O Serviço dos Estrangeiros (Office des étrangers) possui um documento interno que estabelece as condições para que o pai ou mãe ilegal de uma criança que vive legalmente na Bélgica possa ser regularizado(a). Segundo esse documento, a resposta da administração vai depender dos laços do pai ou mãe com a criança. O pai ou a mãe vive com a criança sob o mesmo teto? O  pai ou a mãe tem relações com a criança? Os pais estão separados? 

Os inconvenientes da prática atual são numerosos, principalmente do prisma do direito superior da criança e do direito de viver em família, este último protegido pelo artigo 8° da Convenção Europeia dos Direitos do Homem. 

Na grande maioria das situações, o interesse superior da criança é evidentemente de poder viver junto com o seu pai e/ou a sua mãe e que este(a) tenha condições materiais e psicológicas que lhe permitam porporcionar uma boa educação ao seu filho. 

Nesse sentido, a situação atualmente em vigor é insatisfatória por vários motivos 

Em primero lugar, a nível da segurança jurídica. A ausência de critérios determinados por lei e o fato de as condições de concessão de uma autorização de residênca para um pai ou mãe ilegal de uma criança com papéis serem estipuladas por um documento interno geram falta de transparência e de segurança jurídica, favorecendo violações potenciais da obrigação de proteger o interesse superior da criança e o direito de viver em família. 

Segundo os critérios do Serviço dos Estrangeiros, o pai ou a mãe ilegal que não vive debaixo do mesmo teto que o filho deverá provar laços efetivos, materiais e afetivos com a criança para poder ser regularizado. 

A questão dos recursos financeiros, que é também de uma importância vital em matéria de reagrupamento familiar, só será abordada no momento da prolongação da autorização de residência.
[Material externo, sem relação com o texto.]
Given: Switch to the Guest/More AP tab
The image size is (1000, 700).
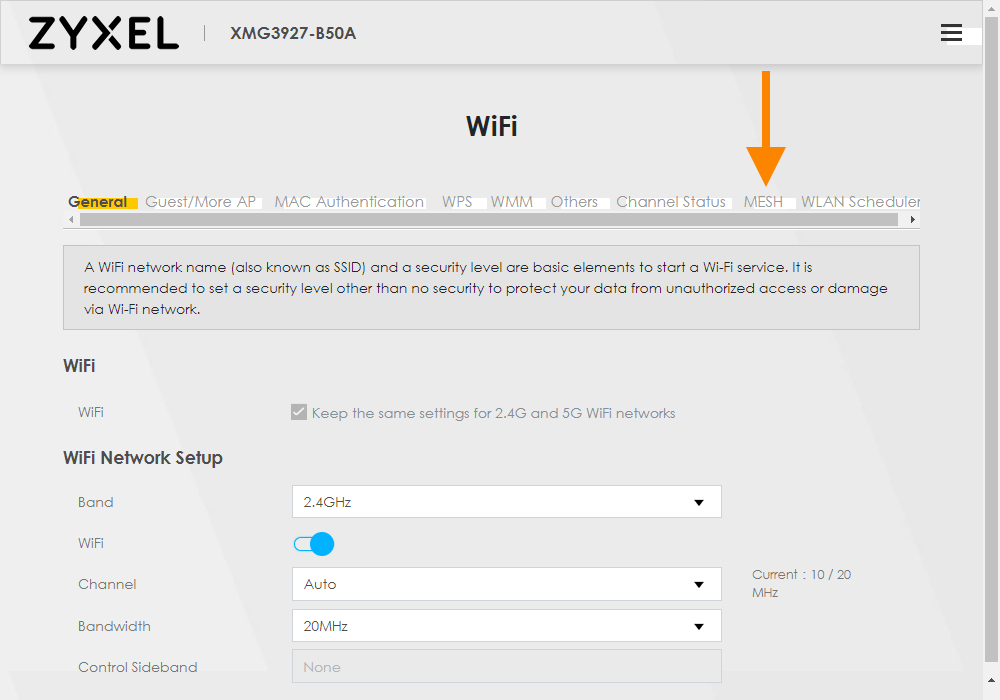Looking at the screenshot, I should (x=200, y=202).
O risco de perda do direito de residência é grande se o pai ou a mãe que já tinha papéis depender da assistência pública (CPAS). 

Em segundo lugar, um pedido de regularização com base no artigo 9°bis da lei sobre os estrangeiros exige a demonstração de circunstâncias excepcionais que impedem o pai ou a mãe ilegal de retornar ao país de origem para pedir um visto. Na prática, a apreciação dessas circunstâncias fica totalmente ao critério do Serviço dos Estrangeiros, que costuma ser rigoroso, mesmo na presença de menores. 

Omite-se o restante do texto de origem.